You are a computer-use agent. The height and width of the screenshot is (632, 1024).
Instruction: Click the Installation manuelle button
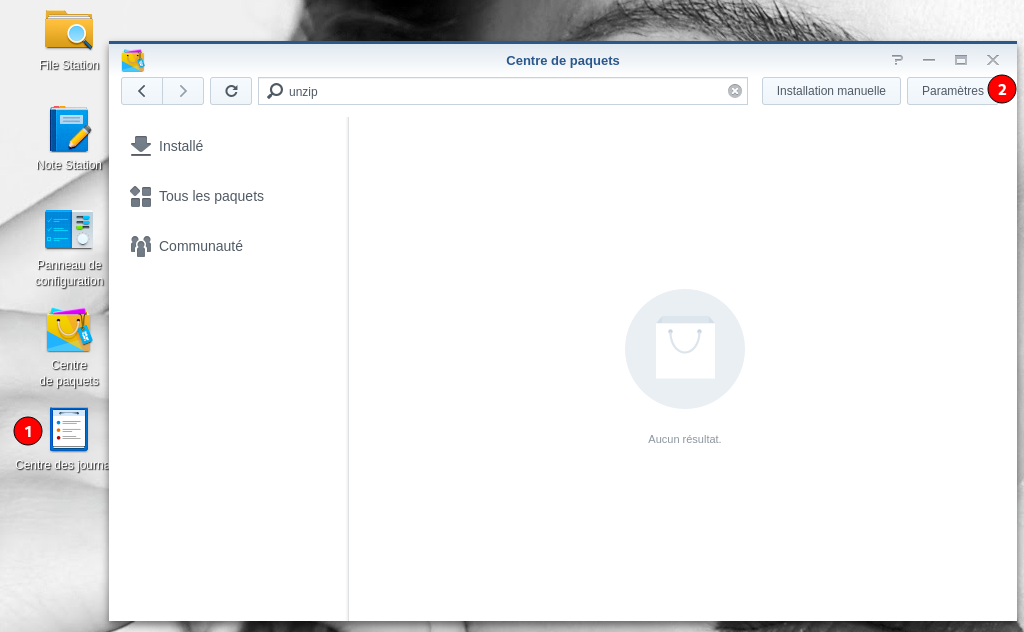point(831,91)
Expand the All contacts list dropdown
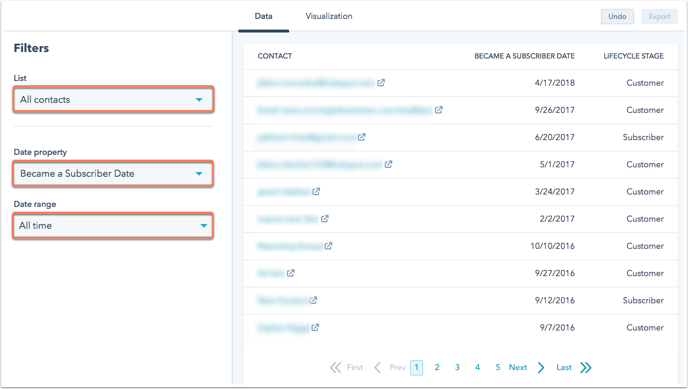Viewport: 688px width, 389px height. (113, 100)
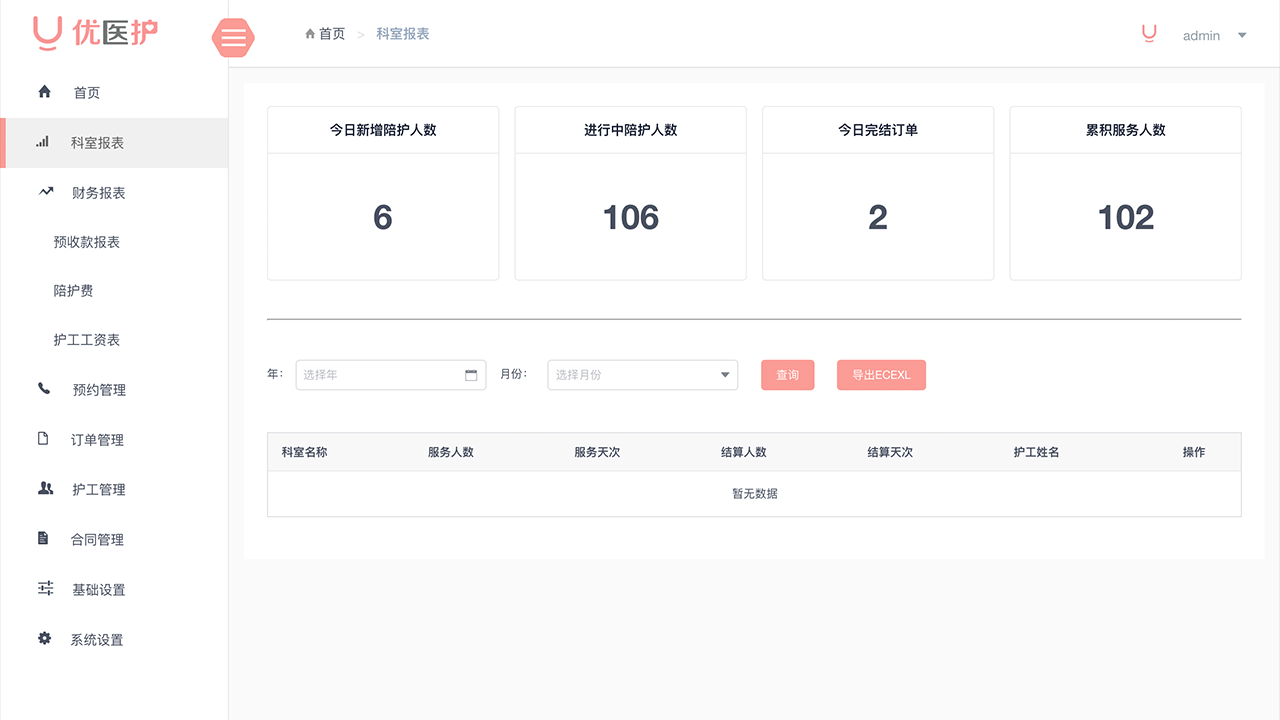The height and width of the screenshot is (720, 1280).
Task: Open 合同管理 using the file icon
Action: [44, 539]
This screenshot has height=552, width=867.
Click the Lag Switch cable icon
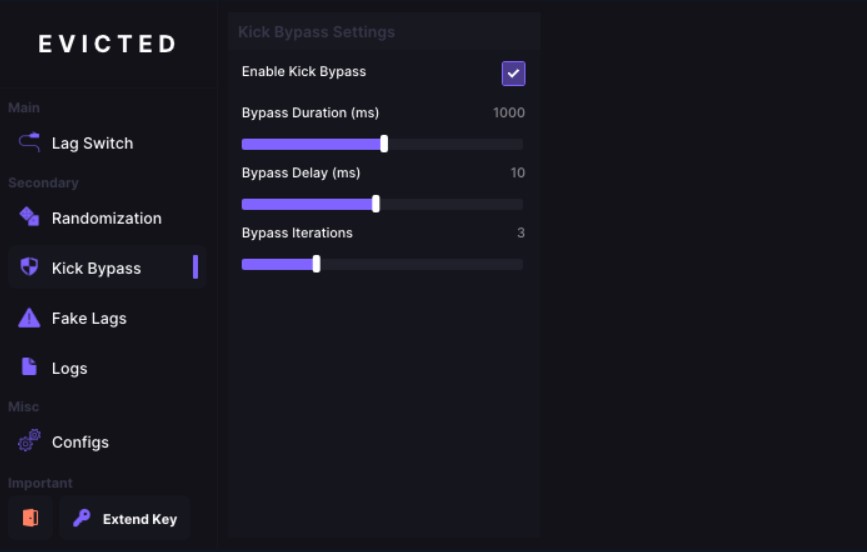29,142
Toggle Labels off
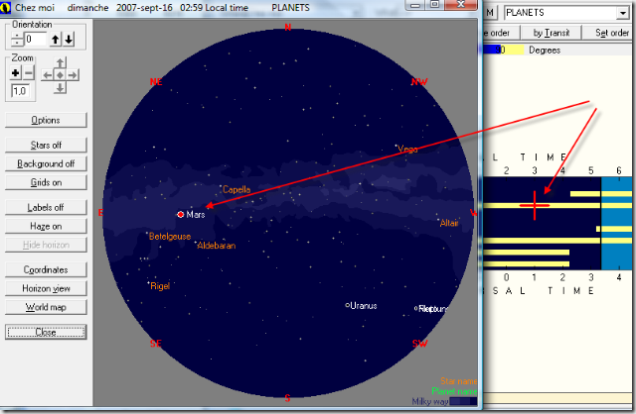The image size is (636, 414). coord(46,208)
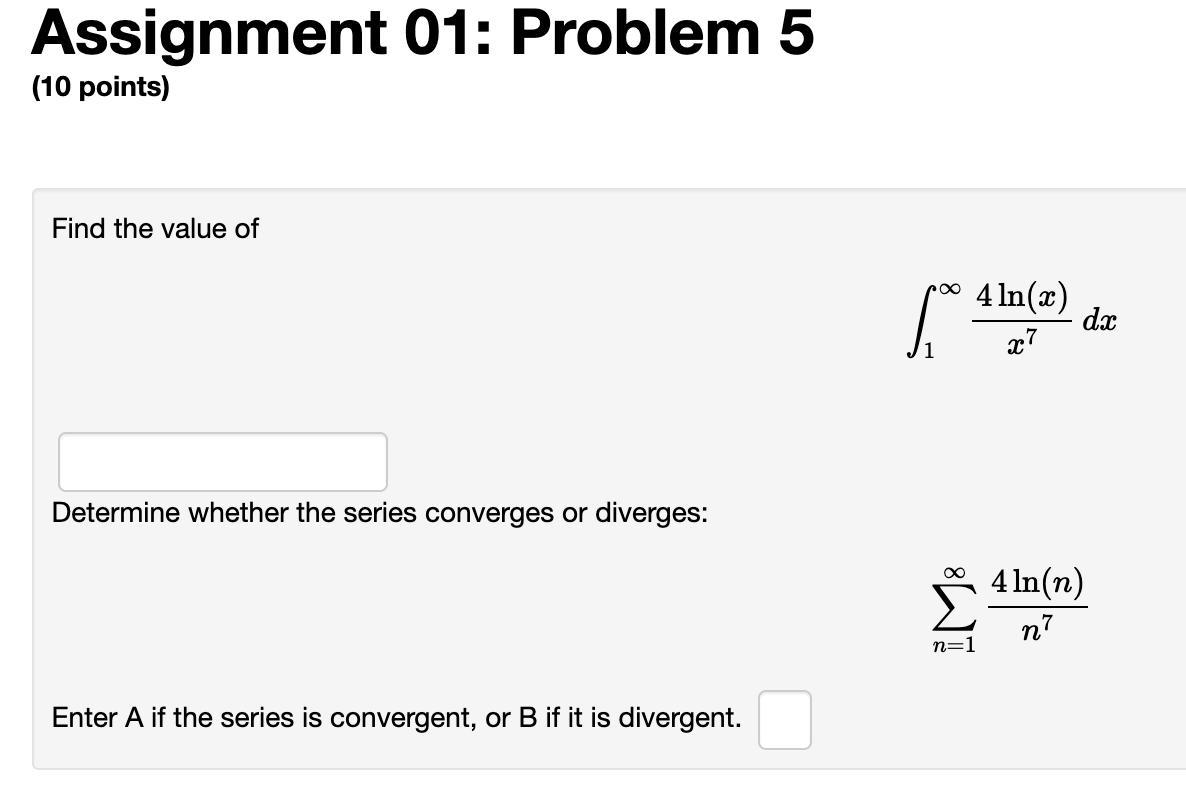Select the phrase Find the value of
Viewport: 1186px width, 806px height.
coord(154,229)
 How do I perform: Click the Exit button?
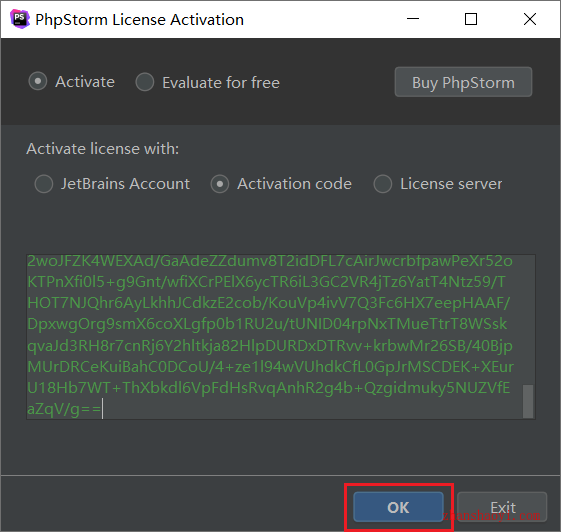[502, 507]

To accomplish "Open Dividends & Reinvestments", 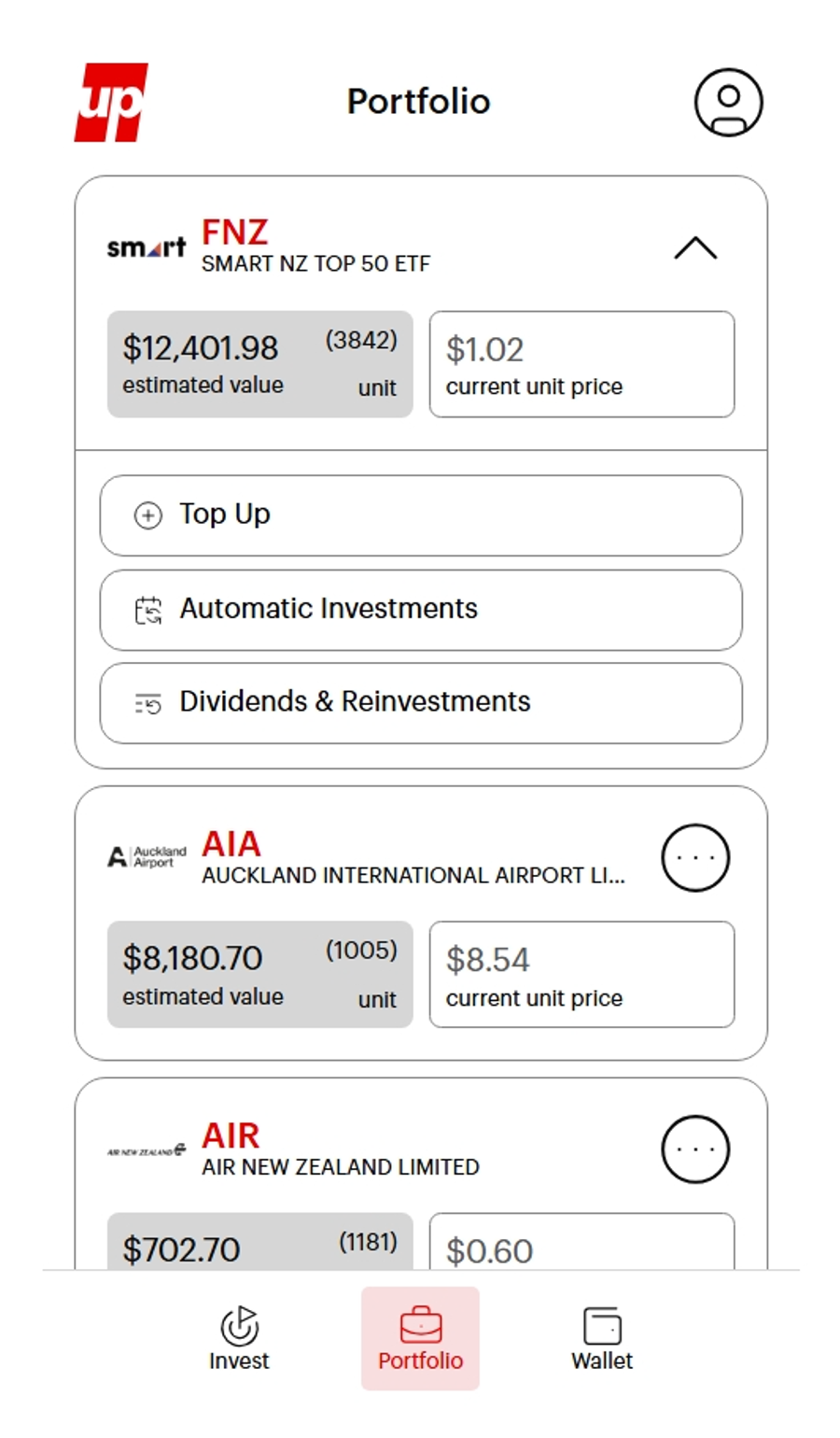I will [x=421, y=703].
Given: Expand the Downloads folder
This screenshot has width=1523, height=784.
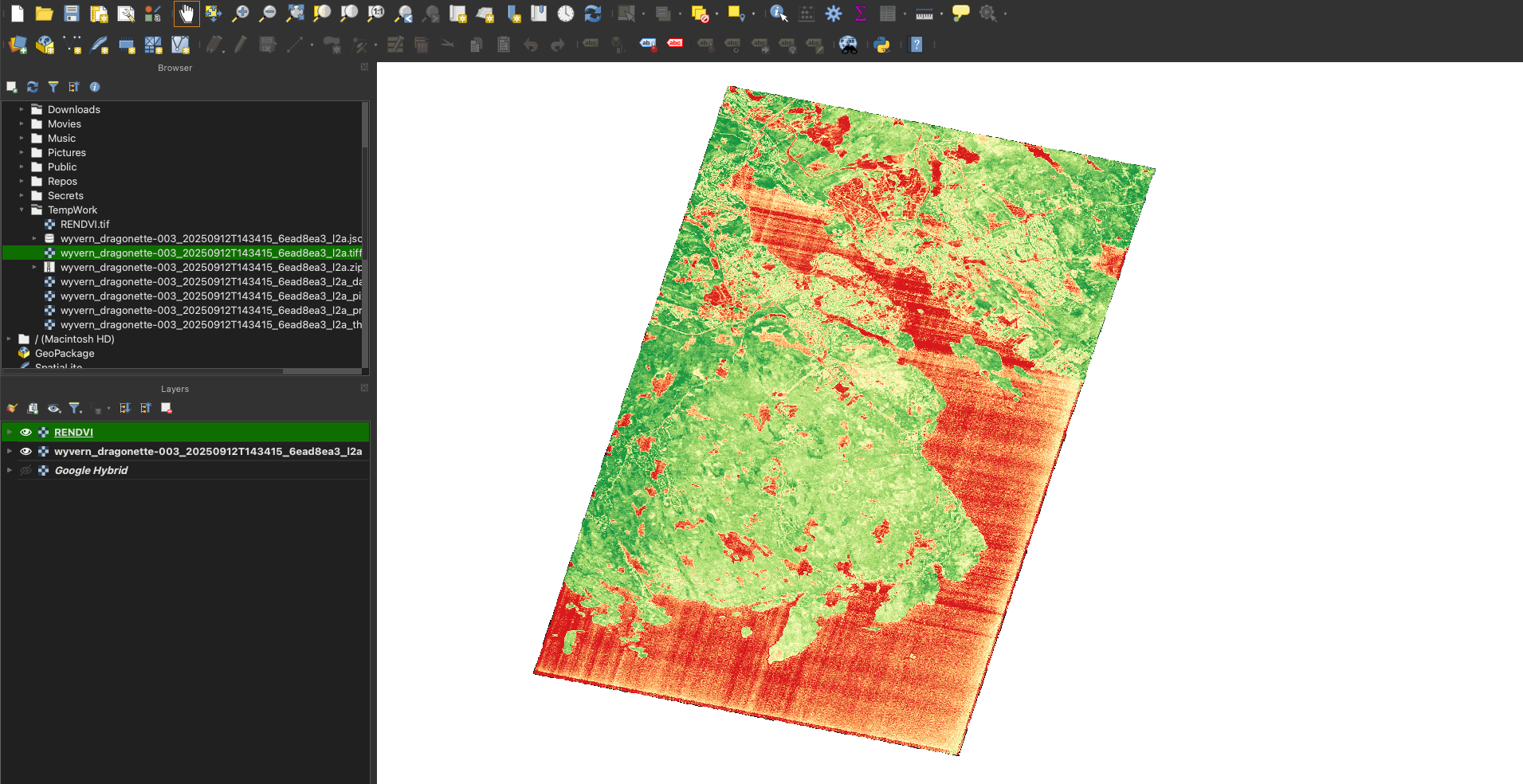Looking at the screenshot, I should click(x=22, y=110).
================================
Brief: No pictures should appear in the copy. Reproduce exactly the lines from the line containing "Given: Expand the Downloads folder" through the last line of the data, inclusive.

Expected answer:
Given: Expand the Downloads folder
This screenshot has width=1523, height=784.
Looking at the screenshot, I should click(x=22, y=110).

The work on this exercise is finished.